A majority of Americans don’t believe that Iran will abide by the terms of a nuclear accord between Tehran, the United States and other Western nations, according to the results of a Monmouth University poll released Tuesday morning,
the same day the Iran deal was announced.
While nearly half — 49 percent — of those polled supported the idea of negotiating with the Islamic Republic over its nuclear capabilities, 55 percent did not believe that Tehran would dismantle its nuclear program or allow independent inspections.
Monmouth conducted the telephone survey
over the weekend, prior to Tuesday’s announcement that a final deal had been reached to lift economic sanctions in exchange for international oversight and inspections of Iranian nuclear sites.
"The pact with Iran faces an uncertain future in Congress. A major sticking point with the American public is a sense that Tehran really can’t be trusted to keep its part of the bargain," said Patrick Murray, director of the independent Monmouth University Polling Institute in New Jersey.
Thirty-five percent of participants said they would trust Iran "a little" to abide by the terms of any agreement, while just 5 percent indicated "a lot" of trust.

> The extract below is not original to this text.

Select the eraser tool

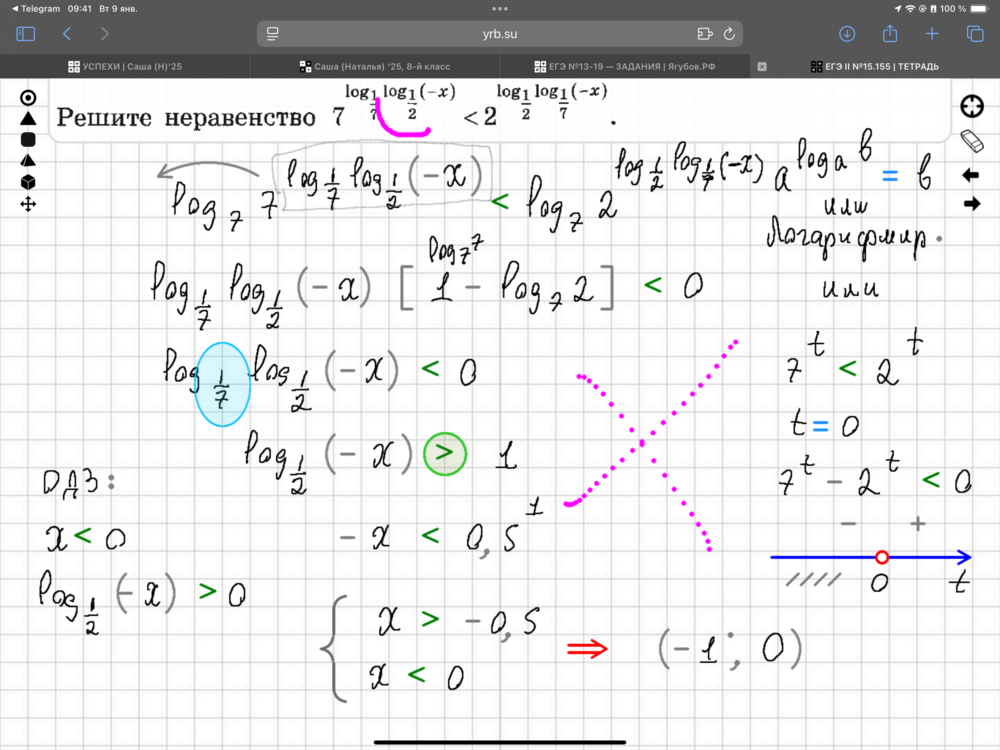(x=970, y=140)
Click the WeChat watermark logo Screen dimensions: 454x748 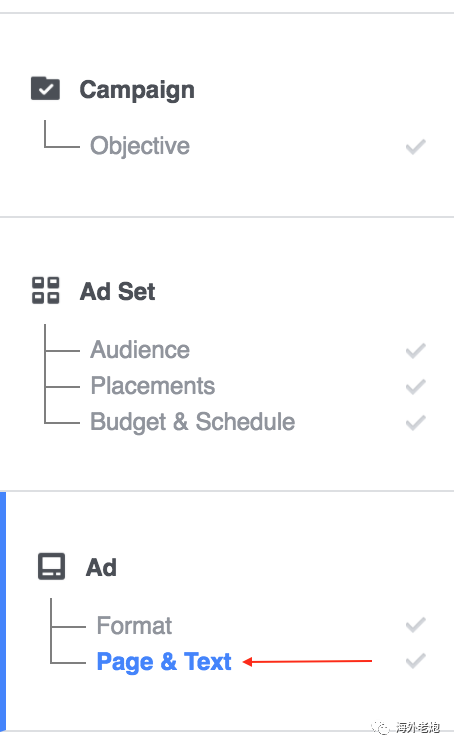coord(381,728)
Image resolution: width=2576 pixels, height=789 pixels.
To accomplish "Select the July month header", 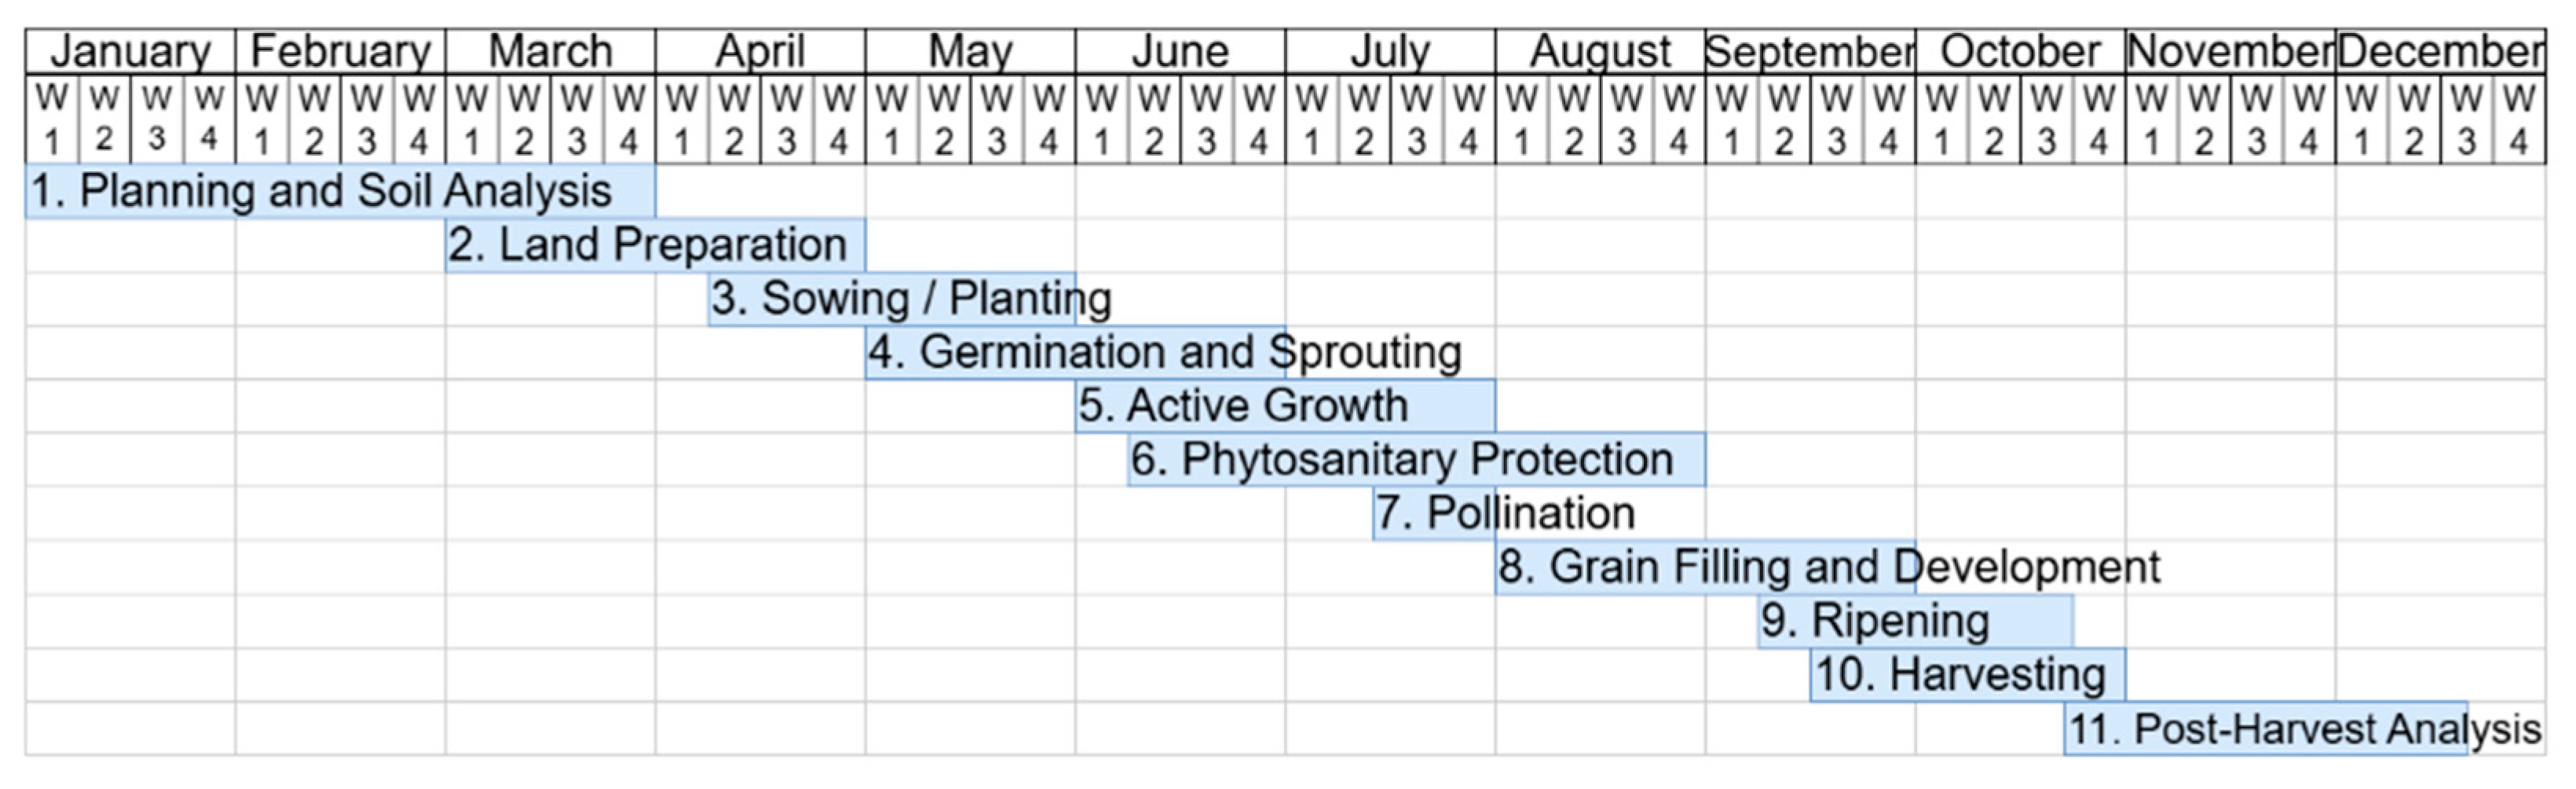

The level of trust expressed in this most recent poll are similar to a January Monmouth poll in which 59 percent of those surveyed expressed no trust, 34 percent a little trust and just 4 percent a lot of trust in Iran to comply with the terms.
Political party affiliation appeared to play a large role in respondents' feelings about the negotiations, according to the poll, which found that 61 percent of Democrats thought negotiating with Iran over its nuclear program was a good idea compared with 55 percent of Republicans who thought it was a bad idea.
A plurality of independents — 49 percent — favored negotiations.